# Opening .lnk attachments



## Karen Haskamp (Nov 1, 2006)

My computer: Mac OS X 
version: 10.4.8
processor: 2.16 GHz Intel Core Duo
Memory @ GB 667 MHz DDR2 SDRAM

I hope this is sufficient information...

I am utilizing Micrososft office for Mac; the 2004 standard edition. The email portion/client is Entourage. My son has sent me photographs of my grandsons in their Halloween costumes utilizing an attachment that ended in .lnk (with which I am entirely unfamiliar). It does appear as an attachment in my email, but when I request that it be opened, there is no response whatsoever...not even a dialog box/window to inform me as to the nature of the problem. Quite simply, NOTHING happens. I have advised him to utilize .jpg at the end of attachments, but apparently this is not an option for him.

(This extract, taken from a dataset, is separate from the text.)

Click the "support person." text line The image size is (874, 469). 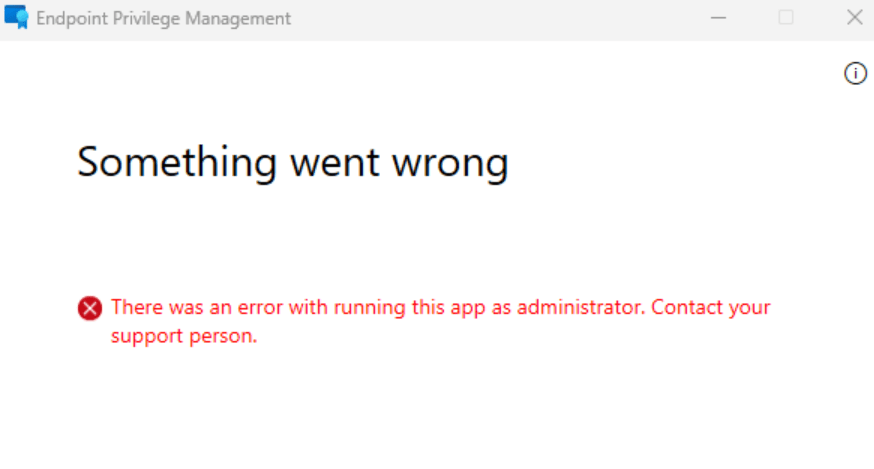pyautogui.click(x=184, y=336)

Any advice would be greatly appreciated...

Karen


----------



## hewee (Oct 26, 2001)

File Extension Details for .LNK

So looks like you just got the shortcut file that is linked to the picture. 
But that does you no good.
They would be a very small file size too.

Have you son make sure he sends a copy of the pictures and not a shortcut.


----------



## Karen Haskamp (Nov 1, 2006)

Thank You....


----------



## hewee (Oct 26, 2001)

Your welcome


----------